> WORK TO BE COMPLETED
Every line below that holds the string "width" should be copied out.

Dataset items

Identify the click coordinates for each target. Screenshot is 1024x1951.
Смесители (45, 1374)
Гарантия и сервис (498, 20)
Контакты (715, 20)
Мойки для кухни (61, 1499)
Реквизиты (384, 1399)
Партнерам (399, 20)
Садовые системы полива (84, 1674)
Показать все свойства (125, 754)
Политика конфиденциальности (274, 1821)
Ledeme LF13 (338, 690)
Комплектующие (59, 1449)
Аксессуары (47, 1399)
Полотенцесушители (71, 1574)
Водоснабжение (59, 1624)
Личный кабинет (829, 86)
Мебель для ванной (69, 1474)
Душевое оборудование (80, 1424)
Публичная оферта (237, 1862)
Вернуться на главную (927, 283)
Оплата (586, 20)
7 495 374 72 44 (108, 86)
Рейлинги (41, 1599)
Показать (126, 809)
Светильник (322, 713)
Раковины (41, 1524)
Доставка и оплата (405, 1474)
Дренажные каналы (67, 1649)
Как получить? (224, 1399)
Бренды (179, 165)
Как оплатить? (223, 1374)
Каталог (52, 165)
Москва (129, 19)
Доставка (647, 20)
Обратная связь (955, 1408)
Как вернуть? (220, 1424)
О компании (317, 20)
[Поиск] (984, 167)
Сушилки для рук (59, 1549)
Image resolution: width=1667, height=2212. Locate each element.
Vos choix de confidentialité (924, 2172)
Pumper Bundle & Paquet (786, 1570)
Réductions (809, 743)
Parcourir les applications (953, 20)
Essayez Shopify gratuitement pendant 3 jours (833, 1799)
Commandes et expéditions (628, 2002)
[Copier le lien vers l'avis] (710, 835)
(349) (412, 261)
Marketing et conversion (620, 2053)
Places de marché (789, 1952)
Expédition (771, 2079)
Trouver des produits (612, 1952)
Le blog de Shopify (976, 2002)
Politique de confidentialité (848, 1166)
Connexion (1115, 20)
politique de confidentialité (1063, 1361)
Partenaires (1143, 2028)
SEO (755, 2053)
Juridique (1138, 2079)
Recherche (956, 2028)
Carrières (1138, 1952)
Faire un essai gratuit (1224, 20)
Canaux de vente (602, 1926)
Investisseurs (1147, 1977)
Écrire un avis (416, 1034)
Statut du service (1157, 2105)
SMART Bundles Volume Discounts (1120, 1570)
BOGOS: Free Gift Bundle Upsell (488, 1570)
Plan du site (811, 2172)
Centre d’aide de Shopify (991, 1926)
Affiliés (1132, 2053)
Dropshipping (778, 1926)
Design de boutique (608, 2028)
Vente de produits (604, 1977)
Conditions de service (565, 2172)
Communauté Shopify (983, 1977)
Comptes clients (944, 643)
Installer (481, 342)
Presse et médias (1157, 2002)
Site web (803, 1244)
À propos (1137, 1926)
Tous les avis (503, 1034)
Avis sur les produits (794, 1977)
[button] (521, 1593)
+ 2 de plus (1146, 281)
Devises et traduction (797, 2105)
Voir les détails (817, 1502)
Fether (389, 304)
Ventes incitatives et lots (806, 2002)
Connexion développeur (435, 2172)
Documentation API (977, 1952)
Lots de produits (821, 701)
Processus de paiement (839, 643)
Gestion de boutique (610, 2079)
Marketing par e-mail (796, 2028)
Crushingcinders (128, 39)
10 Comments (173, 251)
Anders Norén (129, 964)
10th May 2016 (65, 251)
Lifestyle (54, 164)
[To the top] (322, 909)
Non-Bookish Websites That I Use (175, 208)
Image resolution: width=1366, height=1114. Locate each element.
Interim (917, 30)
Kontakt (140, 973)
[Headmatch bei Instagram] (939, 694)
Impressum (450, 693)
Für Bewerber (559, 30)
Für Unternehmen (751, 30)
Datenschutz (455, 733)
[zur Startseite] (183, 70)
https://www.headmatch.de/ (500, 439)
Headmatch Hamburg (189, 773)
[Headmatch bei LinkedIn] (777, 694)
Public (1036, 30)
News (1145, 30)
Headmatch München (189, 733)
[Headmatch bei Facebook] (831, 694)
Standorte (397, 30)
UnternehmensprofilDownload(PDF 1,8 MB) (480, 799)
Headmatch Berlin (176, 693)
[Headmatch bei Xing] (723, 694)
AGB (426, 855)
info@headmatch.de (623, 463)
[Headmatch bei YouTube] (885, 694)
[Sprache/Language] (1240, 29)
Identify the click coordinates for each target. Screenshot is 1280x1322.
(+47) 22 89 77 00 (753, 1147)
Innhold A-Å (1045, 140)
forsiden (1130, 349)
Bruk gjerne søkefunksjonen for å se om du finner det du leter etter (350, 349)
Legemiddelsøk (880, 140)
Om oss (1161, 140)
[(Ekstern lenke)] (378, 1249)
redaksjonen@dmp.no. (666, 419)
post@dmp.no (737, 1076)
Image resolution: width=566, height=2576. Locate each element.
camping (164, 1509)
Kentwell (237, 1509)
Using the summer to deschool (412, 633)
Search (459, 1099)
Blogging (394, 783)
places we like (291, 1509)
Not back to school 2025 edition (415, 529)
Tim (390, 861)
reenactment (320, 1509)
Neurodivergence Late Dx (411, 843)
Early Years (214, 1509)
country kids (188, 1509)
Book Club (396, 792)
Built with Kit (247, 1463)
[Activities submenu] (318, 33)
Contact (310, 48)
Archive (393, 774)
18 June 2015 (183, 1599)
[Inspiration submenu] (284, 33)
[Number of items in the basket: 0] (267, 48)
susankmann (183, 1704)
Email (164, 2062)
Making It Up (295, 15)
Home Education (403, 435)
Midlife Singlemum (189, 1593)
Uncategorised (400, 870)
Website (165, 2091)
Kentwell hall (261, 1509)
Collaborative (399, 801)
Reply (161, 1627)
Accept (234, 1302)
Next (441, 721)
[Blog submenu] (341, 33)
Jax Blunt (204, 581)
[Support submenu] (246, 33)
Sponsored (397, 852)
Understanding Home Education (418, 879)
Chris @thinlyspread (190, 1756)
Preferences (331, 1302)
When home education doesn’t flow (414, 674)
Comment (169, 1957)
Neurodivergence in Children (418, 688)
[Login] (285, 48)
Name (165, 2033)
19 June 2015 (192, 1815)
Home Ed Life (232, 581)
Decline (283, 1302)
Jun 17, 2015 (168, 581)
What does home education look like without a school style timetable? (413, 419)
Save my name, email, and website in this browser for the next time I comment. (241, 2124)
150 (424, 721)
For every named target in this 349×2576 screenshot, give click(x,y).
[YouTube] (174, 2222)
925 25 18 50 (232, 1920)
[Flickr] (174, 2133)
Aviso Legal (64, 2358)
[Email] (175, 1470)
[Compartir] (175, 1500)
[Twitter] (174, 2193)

> TASK RESULT
Image resolution: width=1667, height=2212. Locate each element.
Image resolution: width=1366, height=1114. Locate each element.
Image resolution: width=566, height=2576. Locate each element.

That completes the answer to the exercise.